DATA TO PROCESS:
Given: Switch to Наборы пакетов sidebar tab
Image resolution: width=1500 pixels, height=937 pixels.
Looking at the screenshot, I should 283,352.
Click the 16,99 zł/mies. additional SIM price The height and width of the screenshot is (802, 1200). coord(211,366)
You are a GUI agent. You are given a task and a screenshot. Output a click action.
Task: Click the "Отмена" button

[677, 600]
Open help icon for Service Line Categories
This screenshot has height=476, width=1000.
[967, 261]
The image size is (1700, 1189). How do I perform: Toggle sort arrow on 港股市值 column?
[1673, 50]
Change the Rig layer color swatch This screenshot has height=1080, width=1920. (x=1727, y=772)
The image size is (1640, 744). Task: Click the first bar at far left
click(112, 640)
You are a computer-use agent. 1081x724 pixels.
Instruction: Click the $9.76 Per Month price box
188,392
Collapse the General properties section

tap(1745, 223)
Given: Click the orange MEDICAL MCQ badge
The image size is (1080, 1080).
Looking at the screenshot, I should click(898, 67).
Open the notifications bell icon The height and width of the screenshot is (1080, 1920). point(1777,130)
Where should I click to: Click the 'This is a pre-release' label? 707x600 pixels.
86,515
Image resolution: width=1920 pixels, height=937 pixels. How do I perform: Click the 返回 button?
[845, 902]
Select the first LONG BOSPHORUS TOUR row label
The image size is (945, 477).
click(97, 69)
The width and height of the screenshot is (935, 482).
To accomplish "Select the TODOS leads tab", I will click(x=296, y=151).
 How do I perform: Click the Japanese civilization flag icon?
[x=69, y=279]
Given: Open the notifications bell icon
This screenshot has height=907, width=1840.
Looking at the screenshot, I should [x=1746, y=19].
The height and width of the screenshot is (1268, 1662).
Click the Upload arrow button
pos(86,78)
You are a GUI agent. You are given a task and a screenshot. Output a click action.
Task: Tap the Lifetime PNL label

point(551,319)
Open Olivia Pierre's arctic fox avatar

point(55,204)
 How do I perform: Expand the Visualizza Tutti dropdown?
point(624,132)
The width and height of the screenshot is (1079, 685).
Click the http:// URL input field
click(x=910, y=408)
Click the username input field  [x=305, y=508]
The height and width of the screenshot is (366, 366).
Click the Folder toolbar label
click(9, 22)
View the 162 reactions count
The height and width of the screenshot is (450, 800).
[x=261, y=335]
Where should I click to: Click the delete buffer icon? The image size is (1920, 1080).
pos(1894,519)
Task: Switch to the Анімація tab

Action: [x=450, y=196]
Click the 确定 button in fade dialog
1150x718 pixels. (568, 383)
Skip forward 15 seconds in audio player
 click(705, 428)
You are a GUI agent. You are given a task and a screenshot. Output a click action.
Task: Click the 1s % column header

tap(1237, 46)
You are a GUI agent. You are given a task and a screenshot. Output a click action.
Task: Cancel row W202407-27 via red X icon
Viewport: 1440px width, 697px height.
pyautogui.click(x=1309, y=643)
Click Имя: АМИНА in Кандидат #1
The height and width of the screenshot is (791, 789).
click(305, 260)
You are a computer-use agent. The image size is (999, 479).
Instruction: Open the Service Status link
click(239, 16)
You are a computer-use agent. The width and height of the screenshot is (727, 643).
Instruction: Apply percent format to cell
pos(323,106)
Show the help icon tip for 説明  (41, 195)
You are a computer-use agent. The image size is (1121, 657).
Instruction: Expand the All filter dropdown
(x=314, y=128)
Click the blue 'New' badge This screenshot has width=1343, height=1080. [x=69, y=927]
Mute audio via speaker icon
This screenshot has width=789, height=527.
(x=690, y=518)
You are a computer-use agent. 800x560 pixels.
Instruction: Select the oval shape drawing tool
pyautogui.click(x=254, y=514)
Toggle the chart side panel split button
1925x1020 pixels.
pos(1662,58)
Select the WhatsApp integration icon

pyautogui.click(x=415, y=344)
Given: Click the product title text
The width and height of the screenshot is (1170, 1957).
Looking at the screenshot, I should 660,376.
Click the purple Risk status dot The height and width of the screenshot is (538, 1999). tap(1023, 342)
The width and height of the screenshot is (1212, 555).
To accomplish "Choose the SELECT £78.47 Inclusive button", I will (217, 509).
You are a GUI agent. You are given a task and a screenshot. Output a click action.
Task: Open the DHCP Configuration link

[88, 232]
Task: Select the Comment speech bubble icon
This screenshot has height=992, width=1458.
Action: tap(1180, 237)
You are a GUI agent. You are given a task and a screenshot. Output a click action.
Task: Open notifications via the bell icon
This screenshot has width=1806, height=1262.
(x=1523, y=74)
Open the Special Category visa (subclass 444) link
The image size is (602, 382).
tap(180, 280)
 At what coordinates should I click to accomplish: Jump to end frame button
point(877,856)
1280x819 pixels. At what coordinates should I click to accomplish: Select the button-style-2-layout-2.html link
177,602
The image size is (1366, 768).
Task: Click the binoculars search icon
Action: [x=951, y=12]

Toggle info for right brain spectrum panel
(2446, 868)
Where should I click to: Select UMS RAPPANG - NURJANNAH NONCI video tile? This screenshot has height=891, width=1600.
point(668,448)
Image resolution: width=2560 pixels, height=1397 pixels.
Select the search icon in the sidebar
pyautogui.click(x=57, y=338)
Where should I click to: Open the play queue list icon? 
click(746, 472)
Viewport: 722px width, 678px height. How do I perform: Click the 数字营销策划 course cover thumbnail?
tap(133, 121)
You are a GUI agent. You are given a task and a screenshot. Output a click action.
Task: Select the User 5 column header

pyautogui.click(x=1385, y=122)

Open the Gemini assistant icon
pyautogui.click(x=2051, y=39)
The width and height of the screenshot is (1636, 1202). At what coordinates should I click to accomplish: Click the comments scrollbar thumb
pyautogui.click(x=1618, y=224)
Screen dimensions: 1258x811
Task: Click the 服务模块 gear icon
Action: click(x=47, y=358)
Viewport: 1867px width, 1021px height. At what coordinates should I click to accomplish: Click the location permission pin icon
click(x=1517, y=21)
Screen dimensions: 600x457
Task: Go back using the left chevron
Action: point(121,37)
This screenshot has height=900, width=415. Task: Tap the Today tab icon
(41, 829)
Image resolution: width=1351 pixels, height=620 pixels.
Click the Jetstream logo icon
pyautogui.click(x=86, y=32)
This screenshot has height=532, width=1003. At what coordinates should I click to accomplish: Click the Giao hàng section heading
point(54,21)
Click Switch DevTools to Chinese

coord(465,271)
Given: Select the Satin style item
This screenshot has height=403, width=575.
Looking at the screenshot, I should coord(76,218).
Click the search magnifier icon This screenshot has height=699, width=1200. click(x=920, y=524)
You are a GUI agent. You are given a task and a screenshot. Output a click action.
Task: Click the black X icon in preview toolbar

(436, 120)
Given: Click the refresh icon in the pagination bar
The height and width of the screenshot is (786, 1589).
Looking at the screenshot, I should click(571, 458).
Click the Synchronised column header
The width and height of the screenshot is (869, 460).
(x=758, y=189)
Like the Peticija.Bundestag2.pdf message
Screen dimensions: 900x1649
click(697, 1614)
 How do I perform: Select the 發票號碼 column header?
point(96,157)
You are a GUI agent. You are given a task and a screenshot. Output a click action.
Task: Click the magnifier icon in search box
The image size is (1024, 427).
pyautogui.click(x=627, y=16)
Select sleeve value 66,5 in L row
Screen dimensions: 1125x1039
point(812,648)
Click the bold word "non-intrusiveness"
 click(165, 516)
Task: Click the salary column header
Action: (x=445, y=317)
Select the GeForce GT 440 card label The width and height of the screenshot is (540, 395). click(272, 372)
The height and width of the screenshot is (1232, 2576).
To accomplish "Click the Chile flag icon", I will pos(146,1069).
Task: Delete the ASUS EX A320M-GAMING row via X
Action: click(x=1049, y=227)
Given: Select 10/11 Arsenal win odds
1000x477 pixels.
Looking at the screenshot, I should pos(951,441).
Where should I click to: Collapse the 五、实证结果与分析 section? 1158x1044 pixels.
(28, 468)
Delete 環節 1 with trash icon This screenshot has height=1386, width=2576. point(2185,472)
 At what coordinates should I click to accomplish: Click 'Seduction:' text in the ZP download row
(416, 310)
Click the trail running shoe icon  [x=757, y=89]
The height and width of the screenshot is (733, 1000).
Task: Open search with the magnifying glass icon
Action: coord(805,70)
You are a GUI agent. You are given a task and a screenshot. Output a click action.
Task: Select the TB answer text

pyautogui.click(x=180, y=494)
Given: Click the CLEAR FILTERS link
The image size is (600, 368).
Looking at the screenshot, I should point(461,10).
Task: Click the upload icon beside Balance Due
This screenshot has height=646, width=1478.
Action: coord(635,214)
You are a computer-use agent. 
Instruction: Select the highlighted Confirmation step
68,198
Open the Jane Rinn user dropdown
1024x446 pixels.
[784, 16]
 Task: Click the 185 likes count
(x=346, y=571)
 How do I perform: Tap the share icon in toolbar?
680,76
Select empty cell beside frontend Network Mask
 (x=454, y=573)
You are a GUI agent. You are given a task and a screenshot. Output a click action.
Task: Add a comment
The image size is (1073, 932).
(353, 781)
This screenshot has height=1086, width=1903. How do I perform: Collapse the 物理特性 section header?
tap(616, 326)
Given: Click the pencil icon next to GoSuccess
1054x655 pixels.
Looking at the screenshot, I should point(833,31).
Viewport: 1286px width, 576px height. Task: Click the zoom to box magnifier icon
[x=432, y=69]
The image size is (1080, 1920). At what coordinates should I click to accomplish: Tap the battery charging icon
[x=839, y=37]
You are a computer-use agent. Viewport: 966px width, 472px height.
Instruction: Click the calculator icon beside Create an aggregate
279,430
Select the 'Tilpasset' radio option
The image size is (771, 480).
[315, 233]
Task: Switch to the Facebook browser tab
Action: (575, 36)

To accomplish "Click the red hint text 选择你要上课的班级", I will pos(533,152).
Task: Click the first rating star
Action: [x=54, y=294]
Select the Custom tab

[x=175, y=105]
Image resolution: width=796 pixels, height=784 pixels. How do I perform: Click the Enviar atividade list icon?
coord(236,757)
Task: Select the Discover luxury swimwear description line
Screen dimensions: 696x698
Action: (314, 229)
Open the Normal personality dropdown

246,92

WORK TO BE COMPLETED:
Repeat the items verbatim, starting at the line that contains "Task: Switch to the Анімація tab" and ending at the line that contains "click(305, 260)", with both of those lines included.

ANSWER FOR THIS EXERCISE:
Task: Switch to the Анімація tab

Action: [x=450, y=196]
Click the 确定 button in fade dialog
1150x718 pixels. (568, 383)
Skip forward 15 seconds in audio player
 click(705, 428)
You are a GUI agent. You are given a task and a screenshot. Output a click action.
Task: Click the 1s % column header

tap(1237, 46)
You are a GUI agent. You are given a task and a screenshot. Output a click action.
Task: Cancel row W202407-27 via red X icon
Viewport: 1440px width, 697px height.
pyautogui.click(x=1309, y=643)
Click Имя: АМИНА in Кандидат #1
The height and width of the screenshot is (791, 789).
click(305, 260)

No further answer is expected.